Copy down the following lines word for word.
"""
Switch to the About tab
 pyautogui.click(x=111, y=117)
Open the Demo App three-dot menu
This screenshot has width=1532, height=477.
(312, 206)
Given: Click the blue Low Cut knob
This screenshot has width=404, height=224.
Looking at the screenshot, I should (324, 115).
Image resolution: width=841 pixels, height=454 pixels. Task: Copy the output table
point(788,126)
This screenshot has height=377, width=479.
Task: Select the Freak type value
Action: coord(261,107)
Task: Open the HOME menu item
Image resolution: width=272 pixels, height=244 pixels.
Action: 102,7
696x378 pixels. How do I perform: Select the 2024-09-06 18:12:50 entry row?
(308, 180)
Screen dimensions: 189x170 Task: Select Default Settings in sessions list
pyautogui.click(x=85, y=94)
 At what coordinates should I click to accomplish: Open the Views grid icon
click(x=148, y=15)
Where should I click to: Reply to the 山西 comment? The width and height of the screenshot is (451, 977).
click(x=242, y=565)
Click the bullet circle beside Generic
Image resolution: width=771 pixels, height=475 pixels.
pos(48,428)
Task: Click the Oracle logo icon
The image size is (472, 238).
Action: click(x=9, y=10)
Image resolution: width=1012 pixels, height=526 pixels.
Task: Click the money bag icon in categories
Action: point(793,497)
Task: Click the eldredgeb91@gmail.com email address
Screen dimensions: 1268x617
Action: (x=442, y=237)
"""
• **RESULT OF THIS TASK**
Switch to the About tab
 pyautogui.click(x=111, y=117)
Open the Demo App three-dot menu
This screenshot has width=1532, height=477.
(312, 206)
Given: Click the blue Low Cut knob
This screenshot has width=404, height=224.
Looking at the screenshot, I should (324, 115).
Image resolution: width=841 pixels, height=454 pixels. Task: Copy the output table
point(788,126)
This screenshot has height=377, width=479.
Task: Select the Freak type value
Action: coord(261,107)
Task: Open the HOME menu item
Image resolution: width=272 pixels, height=244 pixels.
Action: 102,7
696x378 pixels. How do I perform: Select the 2024-09-06 18:12:50 entry row?
(308, 180)
Screen dimensions: 189x170 Task: Select Default Settings in sessions list
pyautogui.click(x=85, y=94)
 At what coordinates should I click to accomplish: Open the Views grid icon
click(x=148, y=15)
Where should I click to: Reply to the 山西 comment? The width and height of the screenshot is (451, 977).
click(x=242, y=565)
Click the bullet circle beside Generic
Image resolution: width=771 pixels, height=475 pixels.
pos(48,428)
Task: Click the Oracle logo icon
The image size is (472, 238).
Action: click(x=9, y=10)
Image resolution: width=1012 pixels, height=526 pixels.
Task: Click the money bag icon in categories
Action: point(793,497)
Task: Click the eldredgeb91@gmail.com email address
Screen dimensions: 1268x617
Action: (x=442, y=237)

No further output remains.